[PROVIDED ENTRIES]:
[Start of Attachment]
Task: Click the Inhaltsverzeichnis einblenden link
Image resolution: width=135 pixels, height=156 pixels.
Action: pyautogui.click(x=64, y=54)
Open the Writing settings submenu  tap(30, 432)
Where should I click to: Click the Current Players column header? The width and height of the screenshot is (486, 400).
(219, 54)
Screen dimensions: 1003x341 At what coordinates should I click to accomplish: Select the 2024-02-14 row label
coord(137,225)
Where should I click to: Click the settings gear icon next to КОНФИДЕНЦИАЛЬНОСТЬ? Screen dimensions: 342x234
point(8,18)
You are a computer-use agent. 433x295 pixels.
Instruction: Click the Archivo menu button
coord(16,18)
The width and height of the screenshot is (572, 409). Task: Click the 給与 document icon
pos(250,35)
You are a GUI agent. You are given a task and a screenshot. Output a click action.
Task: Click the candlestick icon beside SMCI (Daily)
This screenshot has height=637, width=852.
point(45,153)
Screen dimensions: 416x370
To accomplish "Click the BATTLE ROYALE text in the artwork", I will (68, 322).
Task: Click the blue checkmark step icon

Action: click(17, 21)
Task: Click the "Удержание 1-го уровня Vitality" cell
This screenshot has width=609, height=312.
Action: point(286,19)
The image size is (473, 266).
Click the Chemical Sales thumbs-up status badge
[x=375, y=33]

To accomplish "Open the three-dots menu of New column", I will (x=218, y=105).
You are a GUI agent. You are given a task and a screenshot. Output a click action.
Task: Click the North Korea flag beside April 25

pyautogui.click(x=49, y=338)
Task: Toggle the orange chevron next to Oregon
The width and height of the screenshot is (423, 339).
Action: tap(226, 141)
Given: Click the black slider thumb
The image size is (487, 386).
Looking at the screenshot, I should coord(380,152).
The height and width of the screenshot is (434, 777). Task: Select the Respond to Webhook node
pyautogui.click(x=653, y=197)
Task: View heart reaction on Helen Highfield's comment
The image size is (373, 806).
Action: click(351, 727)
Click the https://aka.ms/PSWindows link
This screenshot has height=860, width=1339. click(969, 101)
[End of Attachment]
[TASK BRIEF]:
What you write should match, character for character, the lines from the one with "Task: View heart" to the end of the data, both included.

[THE ANSWER]:
Task: View heart reaction on Helen Highfield's comment
The image size is (373, 806).
Action: click(351, 727)
Click the https://aka.ms/PSWindows link
This screenshot has height=860, width=1339. click(969, 101)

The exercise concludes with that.